Matsushita Electric Industrial said its entertainment sales in the three months ended Dec. 31, mainly from its U.S. movie subsidiary MCA Inc., grew 5% from a year earlier to about $1.85 billion, thanks to such films as “The Flintstones.”
Meanwhile, European entertainment giant PolyGram said its earnings rose 20% in 1994 to $447 million, despite a $25-million operating loss in its film division.
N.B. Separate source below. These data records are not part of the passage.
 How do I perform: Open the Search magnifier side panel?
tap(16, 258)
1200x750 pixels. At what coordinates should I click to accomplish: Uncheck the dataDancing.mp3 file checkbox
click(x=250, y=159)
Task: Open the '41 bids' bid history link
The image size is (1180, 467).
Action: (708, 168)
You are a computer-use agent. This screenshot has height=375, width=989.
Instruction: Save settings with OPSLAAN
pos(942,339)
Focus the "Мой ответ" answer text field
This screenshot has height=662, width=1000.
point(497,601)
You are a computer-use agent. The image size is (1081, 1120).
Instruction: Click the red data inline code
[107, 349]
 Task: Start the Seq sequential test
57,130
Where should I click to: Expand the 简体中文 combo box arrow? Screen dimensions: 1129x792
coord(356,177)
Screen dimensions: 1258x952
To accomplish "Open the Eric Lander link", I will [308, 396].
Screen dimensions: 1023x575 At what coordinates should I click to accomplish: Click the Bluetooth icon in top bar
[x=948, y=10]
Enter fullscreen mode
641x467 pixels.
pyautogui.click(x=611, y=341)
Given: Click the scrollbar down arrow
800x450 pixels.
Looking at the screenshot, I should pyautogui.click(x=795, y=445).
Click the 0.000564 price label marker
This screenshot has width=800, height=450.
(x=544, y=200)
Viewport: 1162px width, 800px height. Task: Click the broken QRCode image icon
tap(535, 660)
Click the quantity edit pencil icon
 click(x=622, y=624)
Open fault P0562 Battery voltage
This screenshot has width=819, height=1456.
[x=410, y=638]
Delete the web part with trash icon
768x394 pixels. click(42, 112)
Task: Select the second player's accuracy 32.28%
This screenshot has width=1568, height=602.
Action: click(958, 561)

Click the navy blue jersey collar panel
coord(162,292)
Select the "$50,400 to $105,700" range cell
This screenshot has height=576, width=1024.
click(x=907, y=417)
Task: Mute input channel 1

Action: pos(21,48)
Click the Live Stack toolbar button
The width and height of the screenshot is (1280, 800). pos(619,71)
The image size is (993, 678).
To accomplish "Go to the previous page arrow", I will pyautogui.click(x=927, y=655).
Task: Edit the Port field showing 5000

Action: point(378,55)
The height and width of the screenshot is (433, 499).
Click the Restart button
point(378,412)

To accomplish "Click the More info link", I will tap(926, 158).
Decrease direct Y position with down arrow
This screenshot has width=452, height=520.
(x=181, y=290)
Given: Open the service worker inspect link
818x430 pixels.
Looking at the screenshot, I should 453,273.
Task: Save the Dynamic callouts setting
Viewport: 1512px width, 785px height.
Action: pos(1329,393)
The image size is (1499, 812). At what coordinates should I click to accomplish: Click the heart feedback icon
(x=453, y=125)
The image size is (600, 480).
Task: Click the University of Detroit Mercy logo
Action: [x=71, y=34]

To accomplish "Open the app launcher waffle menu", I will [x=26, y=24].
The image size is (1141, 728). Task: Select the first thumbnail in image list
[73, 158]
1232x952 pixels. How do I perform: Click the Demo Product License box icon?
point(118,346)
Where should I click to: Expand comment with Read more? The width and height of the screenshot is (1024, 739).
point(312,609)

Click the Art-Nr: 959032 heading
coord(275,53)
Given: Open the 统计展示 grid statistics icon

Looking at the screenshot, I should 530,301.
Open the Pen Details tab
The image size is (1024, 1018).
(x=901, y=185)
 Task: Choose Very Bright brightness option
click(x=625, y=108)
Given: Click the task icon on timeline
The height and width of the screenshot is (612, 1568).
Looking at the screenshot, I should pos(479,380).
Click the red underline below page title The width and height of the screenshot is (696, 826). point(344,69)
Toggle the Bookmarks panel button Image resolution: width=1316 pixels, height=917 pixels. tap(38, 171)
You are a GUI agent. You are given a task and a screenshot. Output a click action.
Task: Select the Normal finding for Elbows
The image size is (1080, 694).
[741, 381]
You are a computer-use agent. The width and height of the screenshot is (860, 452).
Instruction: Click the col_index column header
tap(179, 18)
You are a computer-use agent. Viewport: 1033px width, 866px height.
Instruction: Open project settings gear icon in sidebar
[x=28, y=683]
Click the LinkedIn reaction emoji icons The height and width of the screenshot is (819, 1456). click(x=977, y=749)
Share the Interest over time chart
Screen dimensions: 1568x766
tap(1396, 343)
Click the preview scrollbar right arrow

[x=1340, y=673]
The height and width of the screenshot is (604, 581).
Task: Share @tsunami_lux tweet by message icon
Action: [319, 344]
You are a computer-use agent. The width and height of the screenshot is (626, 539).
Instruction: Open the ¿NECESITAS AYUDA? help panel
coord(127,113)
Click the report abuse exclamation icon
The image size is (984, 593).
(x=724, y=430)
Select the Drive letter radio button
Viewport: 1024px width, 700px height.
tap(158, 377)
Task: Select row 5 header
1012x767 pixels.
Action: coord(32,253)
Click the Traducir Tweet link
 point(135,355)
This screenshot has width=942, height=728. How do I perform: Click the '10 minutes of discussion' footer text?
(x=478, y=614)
The film “Four Weddings and a Funeral” helped boost revenue for the film entertainment division by 46% to $595.1 million.
At Matsushita, officials said they expect final numbers to show $4.65 billion in revenue at MCA for the year ended Dec. 31 and about $349 million in operating profit.
The gains occurred despite a well-publicized dispute between senior executives of Matsushita and MCA over the fact that MCA executives want the freedom to make major moves such as acquisitions.
Overall, Matsushita reported a big jump in profits in the quarter ended Dec. 31, helped by brisk sales of home appliances, communications equipment and electronic components.
The electronics giant said net profit in the period surged 273% from a year earlier to $415 million, while its group pretax profit rose 93% to $938 million.
At PolyGram, sales overall rose to $5.2 billion.
Sales of pop music, which accounts for about 68% of the company’s group sales, rose 14% to $3.52 billion, largely fueled by strong sales of its 15 best-selling albums.
The three classical music labels of PolyGram jointly managed to hold their market share, with sales inching 3% higher.
PolyGram is 75%-owned by Philips Electronics of the Netherlands.